Do I sell my business in our little recession? Have I missed the boat?

Monday, May 04, 2009

Welcome to my second posting. With all the doom and gloom that pervades all forms of our day to day media influences; I thought that I should offer you a slightly different perspective in my little area of the business world.

The question is: Should you sell your business in this market? The standard response would be no! Your accountant will say no! Depending on your debt levels your Banker might say yes! Your family?

Maybe you are ready to retire, or you have concerns about your health or you just don’t have the energy to take the business through to the other side of this economic downturn, what then? Well, good businesses are still selling for multiples that are not too dissimilar to those of a year ago, especially if your business has maintained its profitability. In fact, if you have a business that is on or about where it was in March 2008 (or even better ahead of where it was), you might even get more because the supply of good businesses is greatly reduced. There are still significantly more buyers in this market than sellers, they are more aware of the market than in previous years, they will have at least 50% equity to make the purchase, unemployment is on the increase and a number of corporate positions or markets simply don’t exist anymore.

If you decide not to sell and take a “hold” position, how long can you hold out? Let’s say the market takes another 18 months to improve, and your business takes a year to right itself, you will then need at least 2 more years of sales at previous levels to be able to sell for a value you are holding out for. This could be ok if you are in your 30s or 40s but maybe not so palatable if you are mid to late 50s or especially your 60s. But let’s say your business is slightly down on previous years and you want to sell and do something different. The old adage “buying and selling in the same market” applies. Yes the proceeds of your sale might be down on what you would have achieved 12 to 18 months ago, but the price of your target business (or property) will also be down, interest rates are lower and just as importantly, sometimes a change is as good as a rest.

This thought is especially proven if you wish to purchase a business larger than the one you have for sale:

  • Let’s assume your current business has a value of $1m and profitability is down 20%. Was previously worth $1.2m in 2007, which means your paper loss is $200k.
  • Your target business is worth $2m, profitability is down 20%. In 2007 this business would have been worth $2.4m. Your paper gain is $400k and net gain is $200k.

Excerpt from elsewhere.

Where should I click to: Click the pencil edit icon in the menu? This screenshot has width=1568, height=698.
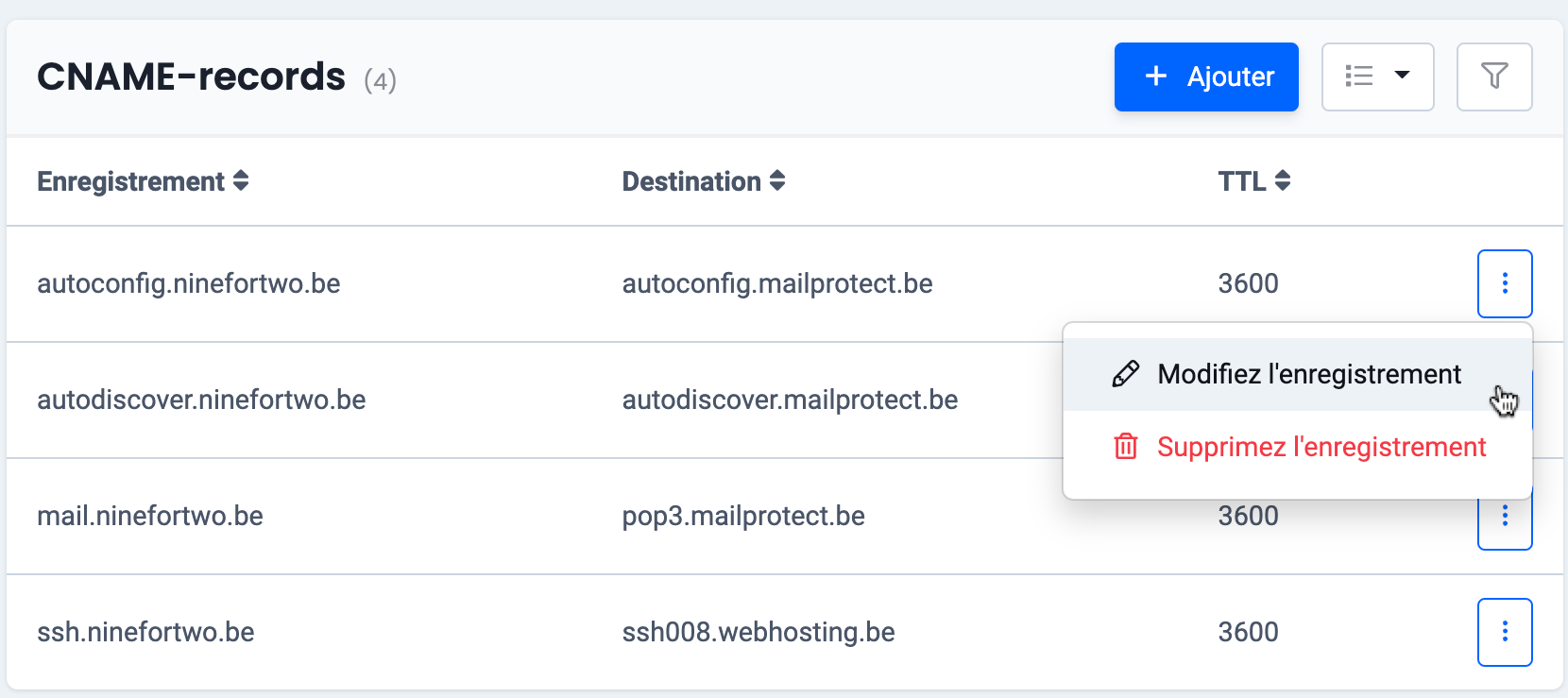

This is a very simple example obviously, and assumes both businesses are good stable businesses; profitability on the target business is still at a level that could sustain an increase in borrowing and there are willing buyers and sellers on both sides of the transaction. But the concept stacks up.

The advice we give business owners is that if you have begun to think about selling your business, then it is time to go no matter what the market. Eventually your business, its performance and especially your staff will reflect your state of mind.

A difficult decision I agree, but a decision none the less. Make the decision with all the information available to you, talk to an experienced broker that can give a handle on where your business sits in this market and what you need to do to position it for the best possible result.